La historia de Mateo, no obstante, nos llama al autoexamen. Se nos invita en este día a poner en cuestión la misma idea de las rígidas categorías del dualismo, y a descubrir el daño que nos han hecho. Las comunidades transgénero, en particular, han soportado el coste de nuestra adicción a categorías de género dualistas y simplistas. Nos resistimos en justicia a la discriminación de Mateo entre los de dentro y los de fuera, pero ¿conservaremos el "aceite" que nos preparará para elegir de otro modo? ¿Cómo elegiremos prepararnos mientras esperamos una comprensión y justicia completas?

¿Alguna vez la división y la separación pueden ser una respuesta fiel? ¿Cuál es la llamada de Dios hoy a los "de dentro" y a los "de fuera"?

Con frecuencia se malinterpreta 1 Tesalonicenses 4:13-18 exactamente junto a las líneas dentro/fuera de triunfalismo y exclusividad que hemos visto en Josué demostrada en Jesucristo. Antes que servir a los propósitos de los triunfalistas, esta palabra pastoral nos exhorta a buscar en la vida de Jesús un modelo de vida resucitada -aunque parcialmente- para el aquí y el ahora.

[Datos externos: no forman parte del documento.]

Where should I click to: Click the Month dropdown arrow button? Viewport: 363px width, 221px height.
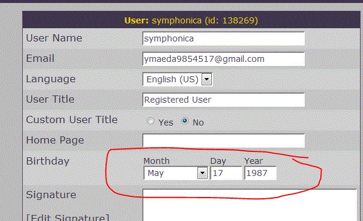(202, 173)
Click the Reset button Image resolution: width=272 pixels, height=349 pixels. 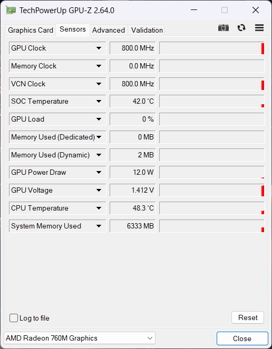pos(248,317)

Como testigos, somos invitados de hecho a estar vigilantes y preparados -a mantener nuestro aceite encendido. ¿Cómo, si no, estaremos preparados para reconocer el rostro de Dios en quienes parecen diferentes, y en quienes viven y aman de un modo diferente al nuestro? Necesitamos estar dispuestos en cuestión de segundos, para demostrar justicia y hospitalidad para todo el puedo de Dios, en el aquí y en el ahora. Esta disposición humilde y abierta, este "aceite" no se sustente ni en la arrogante certeza de que estamos "dentro", ni en el miedo paralizante de que estamos destinados a estar "fuera". Se sostiene por una misteriosa esperanza de que la bondad de Dios está demostrada, es leal y digna de confianza. Los criterios para reconocer esta bondad expresada en el pacto se pueden encontrar en la buena noticia de un arrepentimiento no pervertido por el juicio y la exclusión.

Oración inclusiva

Dios de gracia y amor,
somos testigos de un largo camino, del sufrimiento y de la fidelidad.
Es muy duro estar a la espera de cambios en nuestras vidas y en nuestro mundo.
Es difícil estar a la espera de puertas abiertas, de la igualdad, de la paz.
Durante nuestro tiempo de espera, ayúdanos a estar vigilantes y a ser fieles.
Y cuando crezca en nosotros el cansancio, calma nuestras mentes y nuestros corazones.
Asegúranos tu presencia constante, Oh Dios, y cúbrenos con tu amor sin límites.
Concédenos paz y valor para asumir los desafíos de este día. Amén.